Si une telle piste relève d'un débat national qui excède le cadre du présent rapport, on peut toutefois relever que l'IGAS propose également de réserver le bénéfice de ce statut aux seules activités exercées via des plateformes en ligne , sans que cela semble constituer une atteinte disproportionnée au principe d'égalité : « l'acquittement d'un prélèvement libératoire pour les revenus occasionnels et accessoires dans le cadre de ce régime de micro-entrepreneur collaboratif, alors que ces revenus restent souvent non-déclarés dans l'économie physique, pourrait être avancé comme l'un des motifs d'intérêt général justifiant de traiter de manière différenciée ces revenus au plan fiscal et social ».

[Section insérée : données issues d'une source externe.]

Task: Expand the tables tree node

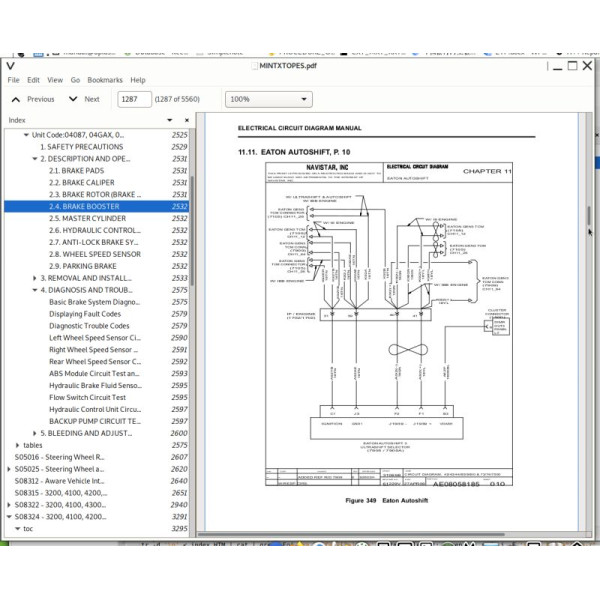Action: 18,445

À terme, la présomption du caractère non professionnel des activités non salariées produisant un complément de revenu inférieur à 3 000 euros par an pourrait même avoir une portée générale, non limitée aux activités sur les plateformes en ligne . Mais là encore, il s'agirait d'une réforme de grande ampleur, consistant à créer soit une exonération générale, soit un statut « ultra-simplifié » de micro-entrepreneur, ce qui ne saurait se faire sans un débat national. Cette hypothèse n'est donc pas étudiée dans le cadre du présent rapport.
* 67 Communication de la Commission au Parlement européen, au Conseil, au Comité économique et social européen et a Comité des régions, « Un agenda européen pour l'économie collaborative », 2 juin 2016.